Arata: Is there anything I haven't asked you about that you'd like to tell us about? Any other stories that stand out?
Denham: Well, of course, we did have accidents. We had things that—yeah, I got involved in a cleanup in the 300 Area, where an underground pipe had broken. And this was americium, was a principal nuclide that had gotten into the ground. And we ended up digging that all up. But just chasing it, deciding where to sample, and digging up and then discovering, oh, the pipe is all corroded. So yes, everything that went down that drain. And so those kinds of things, I really enjoyed those, because you were evaluating a condition that was really an unknown. And I think that's part of what the environmental restoration contract--the Bechtel work that I was involved in, we were doing some of that, too, because we were making measurements and then determining, did those measurements give us what we need to know so that we can take the appropriate steps for remediation? And so I think that aspect, so to speak, of research piece might have been--if I were to start again, I might be more interested in research. But at the time, I was more interested in what we need to know so that we can take the right steps to move forward.

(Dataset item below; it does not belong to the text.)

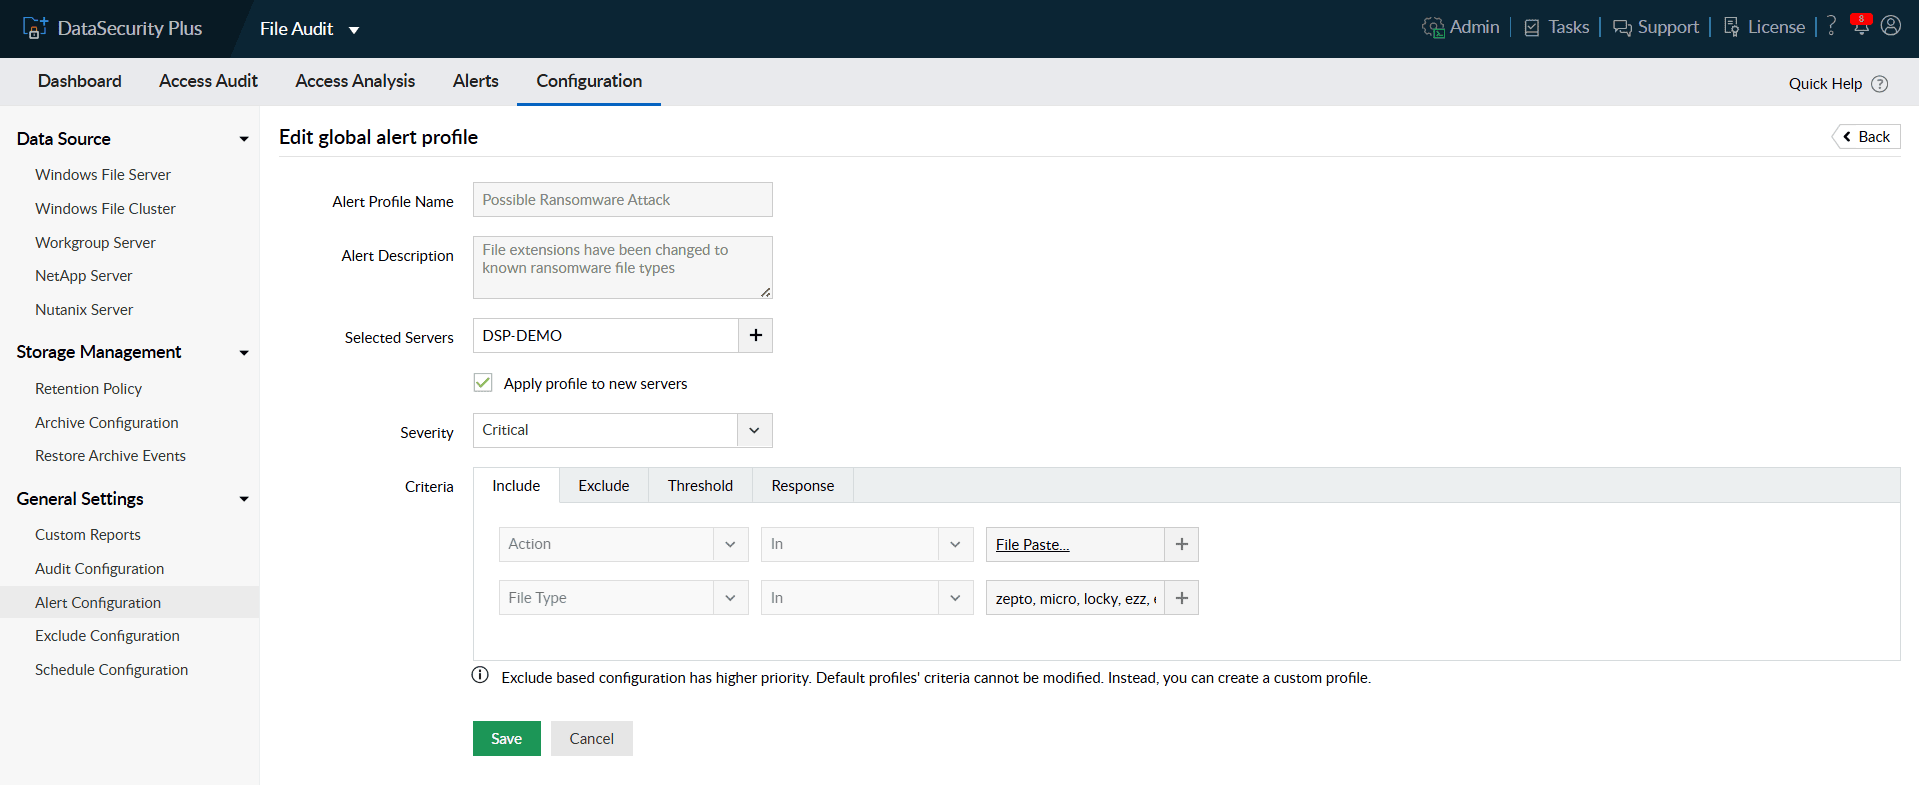
Task: Go back using the Back button
Action: [x=1866, y=137]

I think that those are my observations. I was an enthusiastic worker. I just loved the opportunity and the people to work with. And we did a lot of group things. You know, I can remember back in the old days, Ron Kathren and I would have an equation on the blackboard we were trying to solve, and then leave it up there for a while with getting more information to make things fit. You took the information you had. And I was successful, probably published about, I don't know, 50 different papers in Health Physics Journal. And I also was involved in the Society for Radiological Protection in the British Isles. I gave two different presentations over there in the '80s and '90s, which is always nice to go and experience others. I had even looked at that as a possible exchange.
Denham: And as a result of those visits, I got invited to go to the Atomic Energy Agency in Vienna and work on an environmental plan with folks from all over the world. And we had interpreters, because we had Russians, and we had Canadians, and we had French and Germans. And so on—all that was nice. And they paid my way, and I got to spend--matter of fact, I made two trips in the same year on that activity. I had a third one, but the Department of Energy wouldn't allow me to go on the third one. So that adds to your enjoyment, your understanding and working with people who have come from different places, and yet have similar issues and problems, and how are you addressing—especially when we're trying to write a manual, an international manual that would be used wherever, in developing countries as well as advanced countries and so on, to protect people in the environment.
Arata: Is there anything else at all?
Denham: Not that's coming to me at this point. [LAUGHTER] I'm just delighted to have had this opportunity to share with you, even though it's very uncoordinated. [LAUGHTER] I certainly rambled.
Arata: No, that was wonderful. You gave us some great details. That’s always exciting for us to hear about. And I want to thank you so much for sharing with us. We really appreciate you taking time out.
Denham: Well, Laura, it was a pleasure sharing with you and getting to know you. I wish you well in your—
Arata: Thank you.
Denham: --future work and finishing your PhD. I never got there.